> **Exercise goal**
Collect every line below that contains the word "European".

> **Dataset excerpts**
⁂

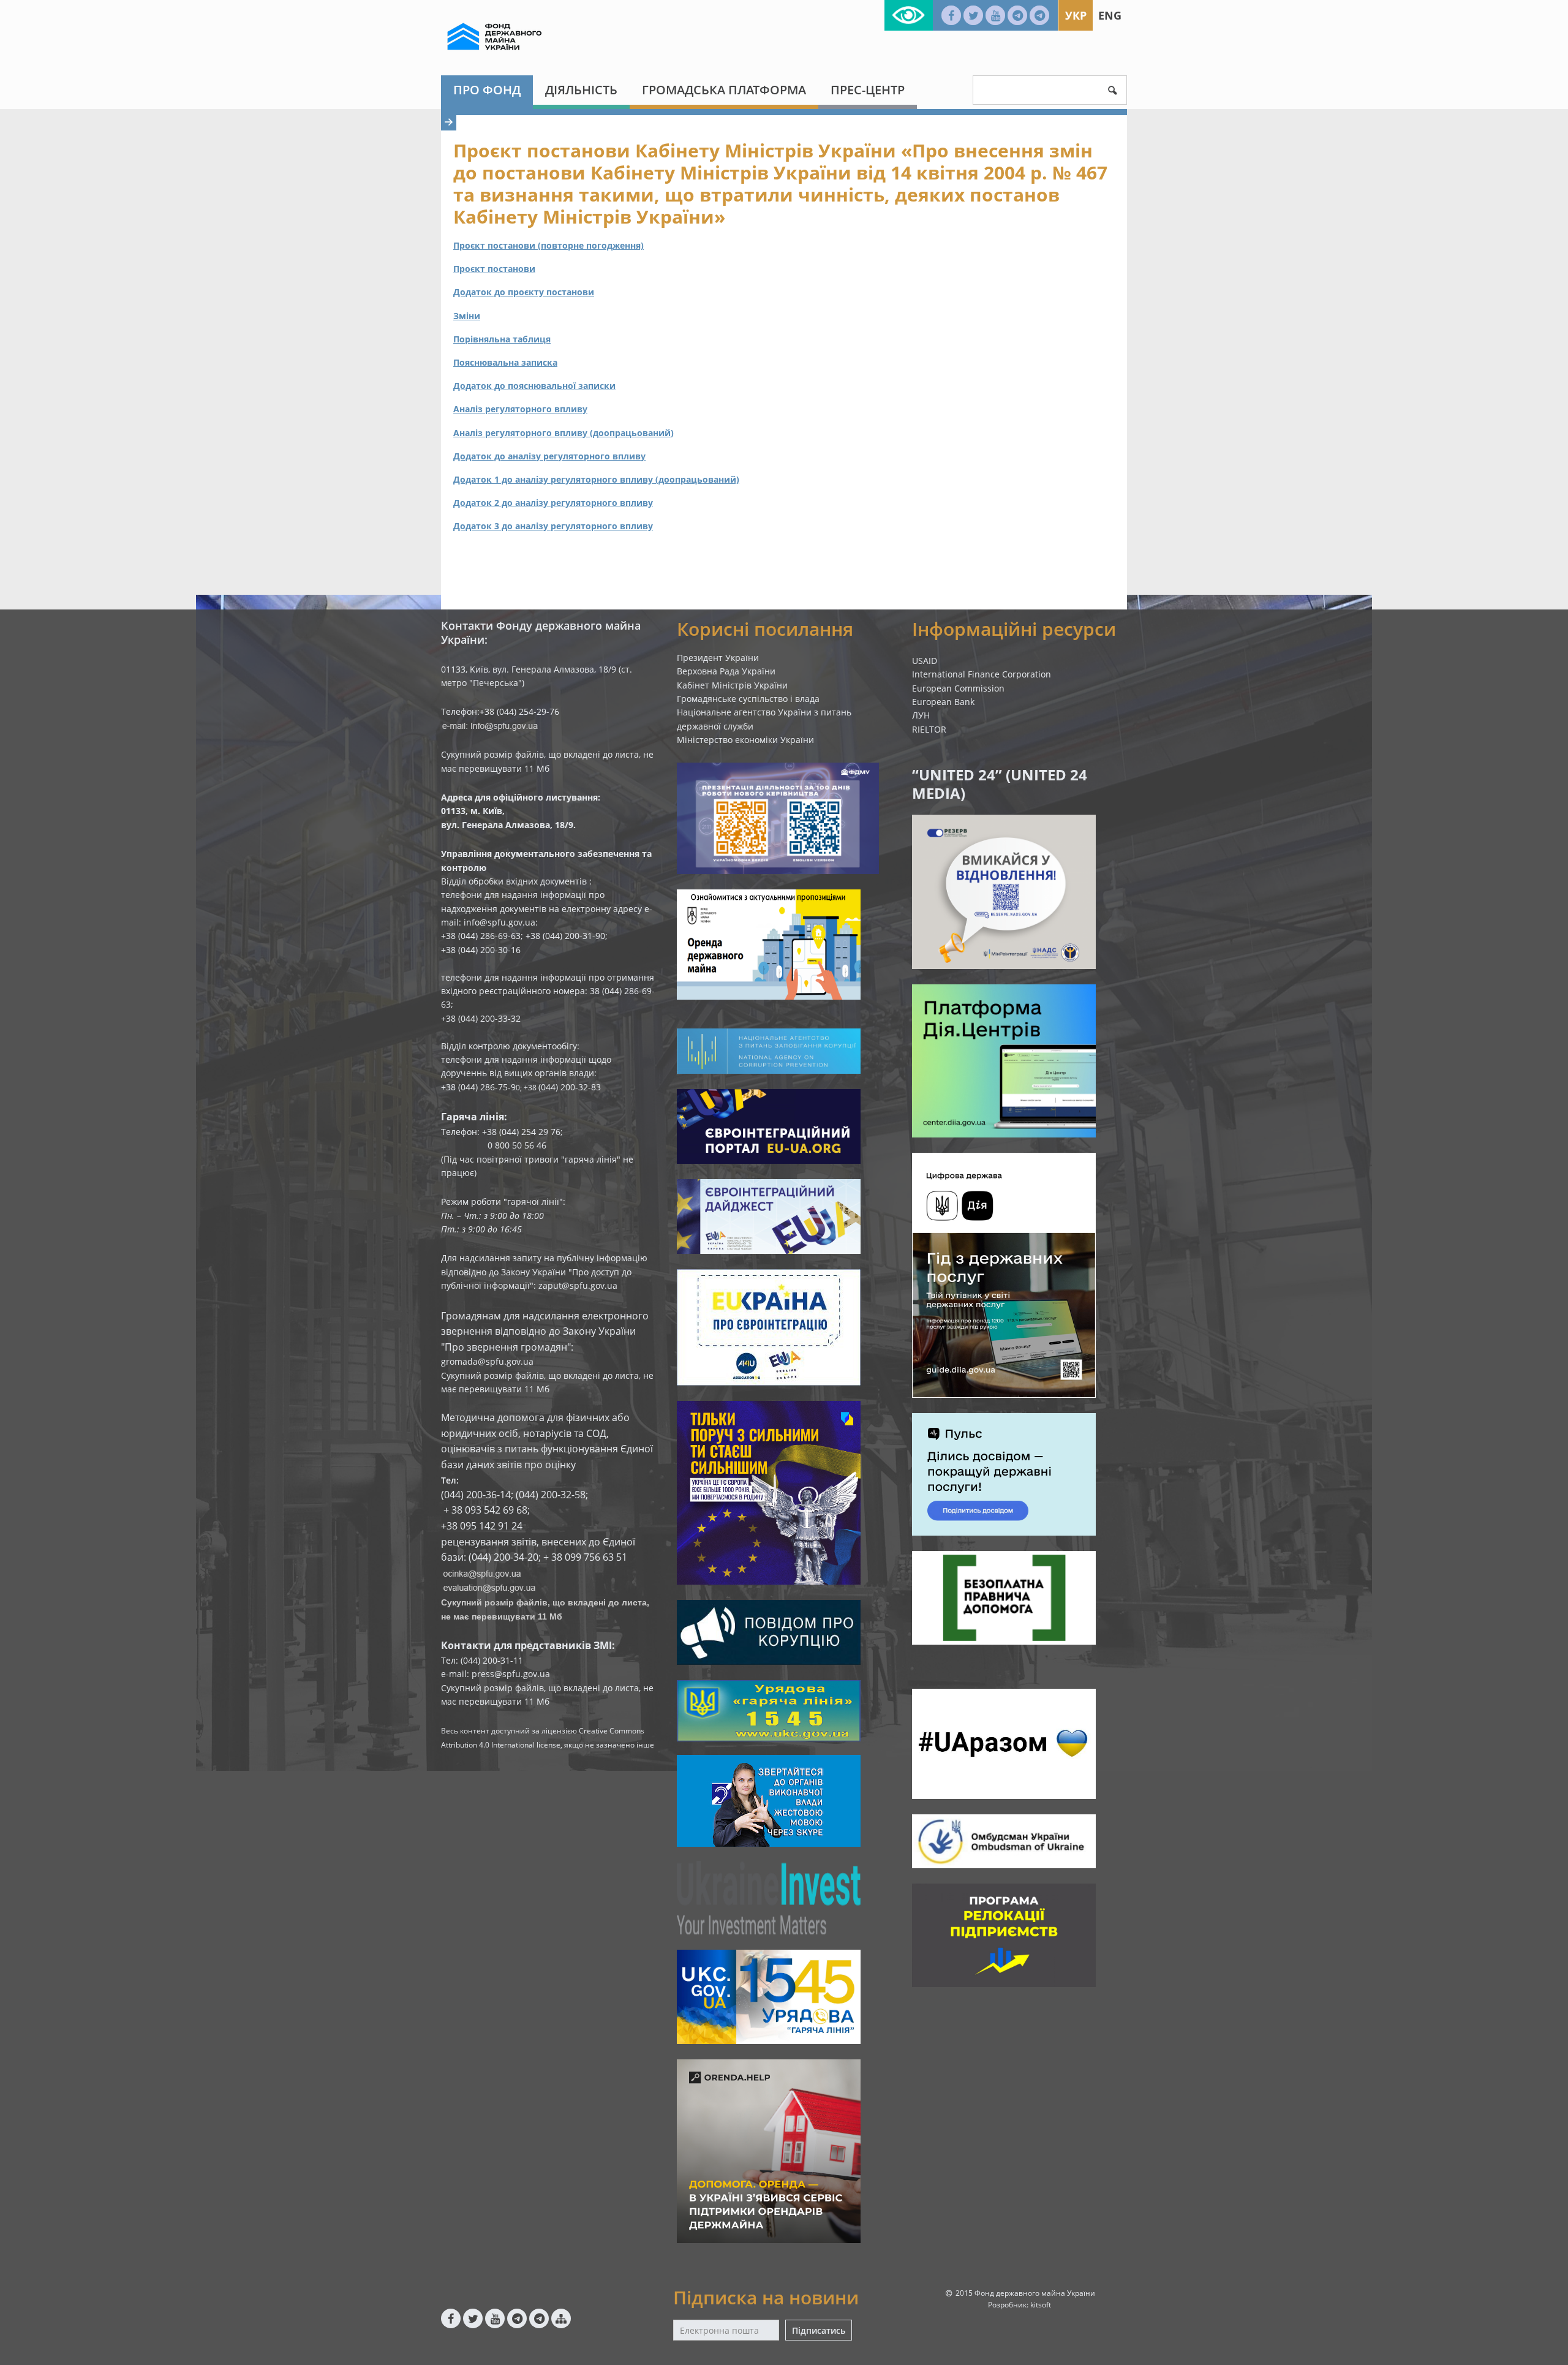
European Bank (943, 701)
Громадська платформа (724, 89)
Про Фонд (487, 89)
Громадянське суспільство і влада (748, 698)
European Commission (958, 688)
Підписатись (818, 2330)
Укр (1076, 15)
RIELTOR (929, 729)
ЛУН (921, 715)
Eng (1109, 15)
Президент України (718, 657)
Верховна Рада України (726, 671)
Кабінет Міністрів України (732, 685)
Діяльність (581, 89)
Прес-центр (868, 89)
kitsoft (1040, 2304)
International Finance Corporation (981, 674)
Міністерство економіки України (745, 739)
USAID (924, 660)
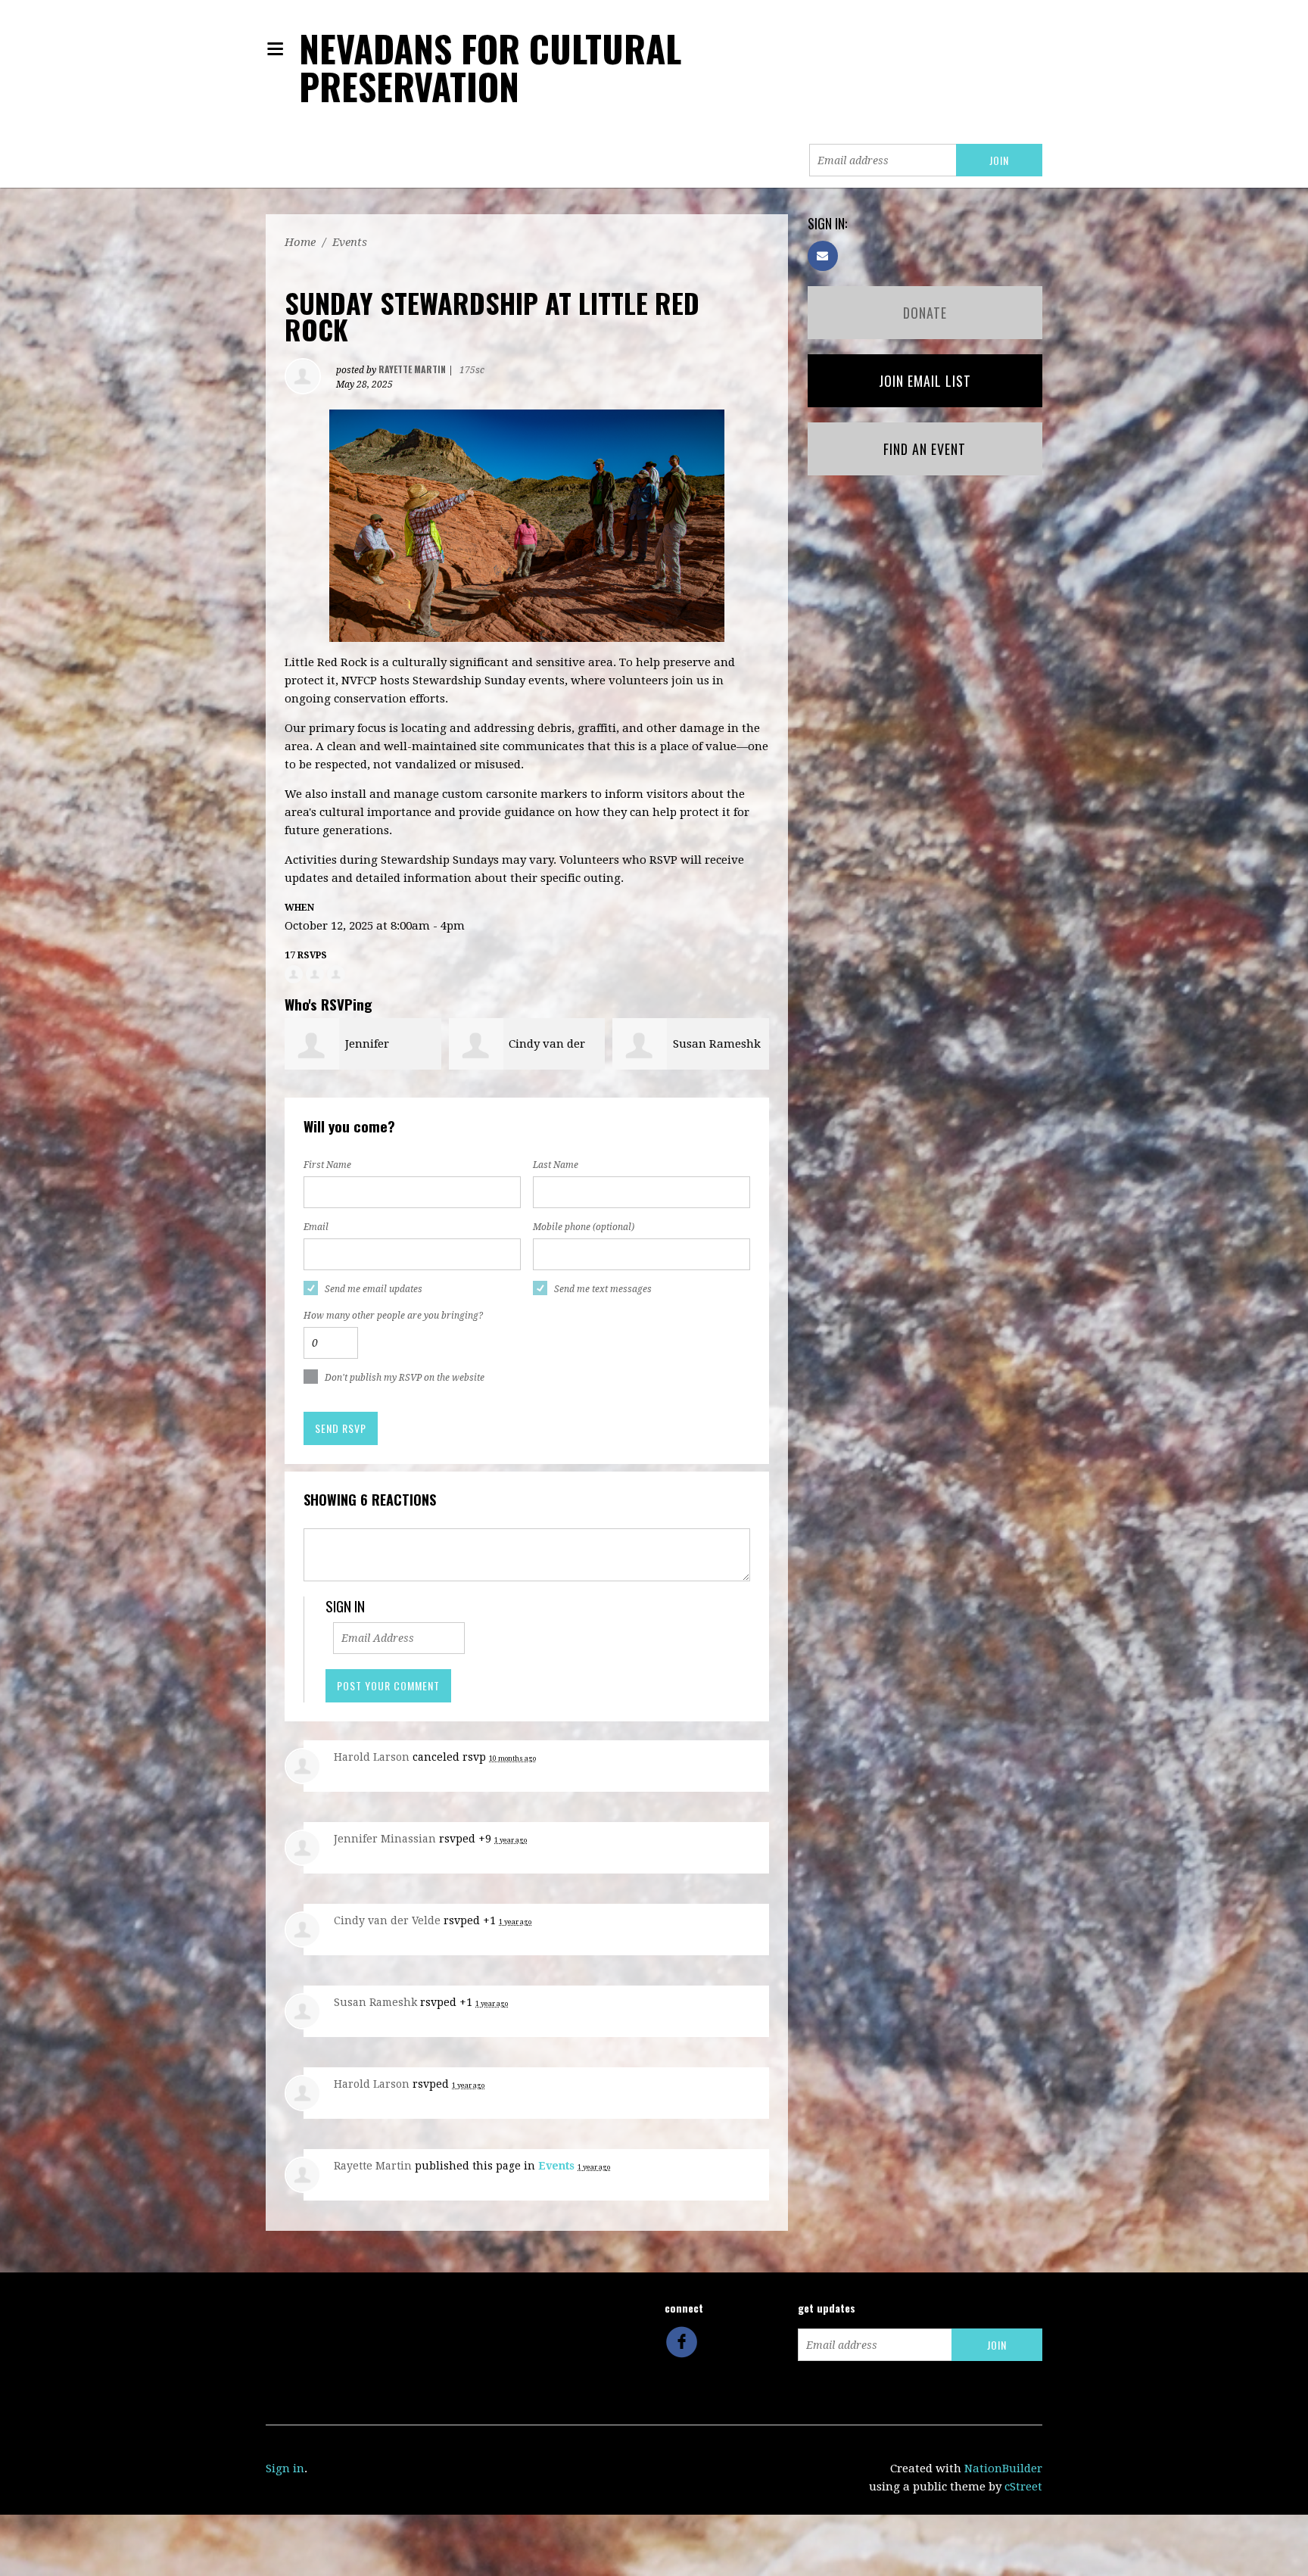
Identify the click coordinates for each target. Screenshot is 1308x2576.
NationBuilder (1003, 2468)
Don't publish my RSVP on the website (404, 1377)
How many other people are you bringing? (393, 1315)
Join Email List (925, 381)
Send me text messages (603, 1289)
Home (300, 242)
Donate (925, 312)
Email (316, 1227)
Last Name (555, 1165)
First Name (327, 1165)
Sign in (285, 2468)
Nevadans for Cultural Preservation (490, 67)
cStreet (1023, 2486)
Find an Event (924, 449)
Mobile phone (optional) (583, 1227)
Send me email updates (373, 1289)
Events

⁂

> **Response**
European Bank (943, 701)
European Commission (958, 688)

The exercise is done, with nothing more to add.